A guide to hotel management agreements in Hong Kong and the Asia-Pacific region, covering the key legal terms, the owner-operator relationship, performance tests, termination rights, and how owners can protect their interests.

Introduction

Hotel management agreements (HMAs) are among the most commercially significant contracts in the hospitality industry. They govern the relationship between a hotel owner and a hotel operator (typically an international hotel brand such as Marriott, Hilton, or IHG) and allocate the rights, obligations, risks, and rewards of hotel operations between the two parties.

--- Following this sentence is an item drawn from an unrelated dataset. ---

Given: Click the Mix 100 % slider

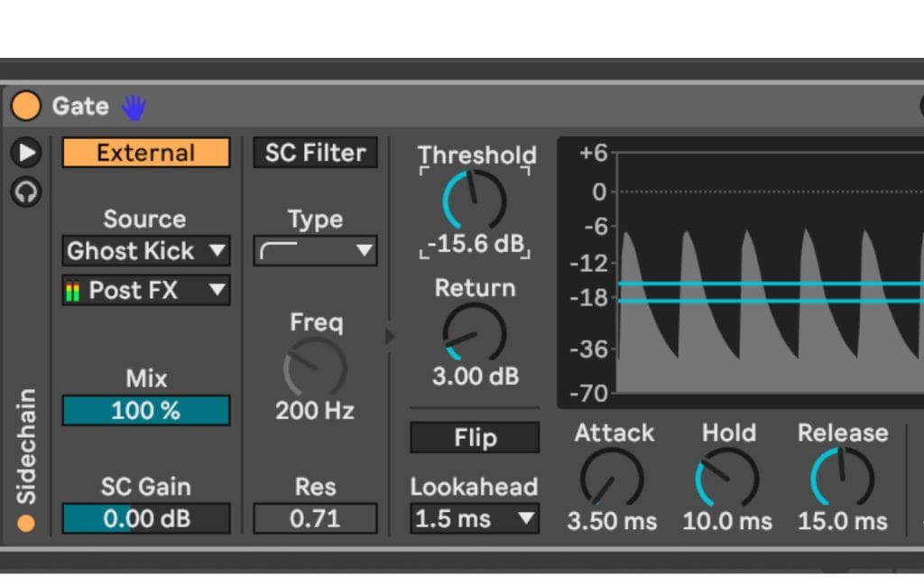Looking at the screenshot, I should 145,411.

For Hong Kong and regional hotel owners, understanding the legal architecture of an HMA and the key points of negotiation is essential to protecting their investment and preserving the flexibility to respond to changing market conditions. This article provides a practical overview of the HMA framework from an owner's perspective.

The Structure of a Hotel Management Agreement

An HMA is a long-term contract—typically 20 to 30 years, sometimes with renewal options—under which the owner grants the operator the exclusive right to manage the hotel in exchange for fees and the use of the operator's brand and reservations systems.

The fundamental economic relationship is that:

  • The owner retains ownership of the real estate and bears the financial risk of the hotel business
  • The operator manages the day-to-day operations under its brand standards and earns a management fee
  • The owner receives the residual cash flow after operating costs, debt service, and the operator's fees are paid

Fee Structure

Operator fees in an HMA typically comprise:

  • Base management fee: A percentage of total hotel revenues (commonly 2–3%), providing the operator with an income regardless of profitability
  • Incentive management fee: A percentage of gross operating profit (GOP) above a defined threshold (commonly 8–10% of GOP), aligning the operator's interests with the hotel's profitability
  • Technical services fee: A fee for pre-opening services, design review, and technical assistance during the development phase
  • Reservations and loyalty fees: Fees for participation in the operator's global reservations system and frequent guest programme
  • Marketing fees: Contributions to the operator's regional and global marketing funds

Owners should carefully model the combined effect of these fees on the hotel's net cash flow and assess whether the operator's brand premium justifies the total fee burden.

Operator Discretion and Owner Control

One of the central tensions in an HMA is the extent of the operator's discretion in managing the hotel versus the owner's desire to retain meaningful oversight and control.

Operators typically insist on broad discretion to manage the hotel in accordance with their brand standards—setting room rates, hiring and firing employees, approving purchases, and implementing capital expenditure programmes. Owners, by contrast, seek approval rights over significant decisions and regular financial reporting.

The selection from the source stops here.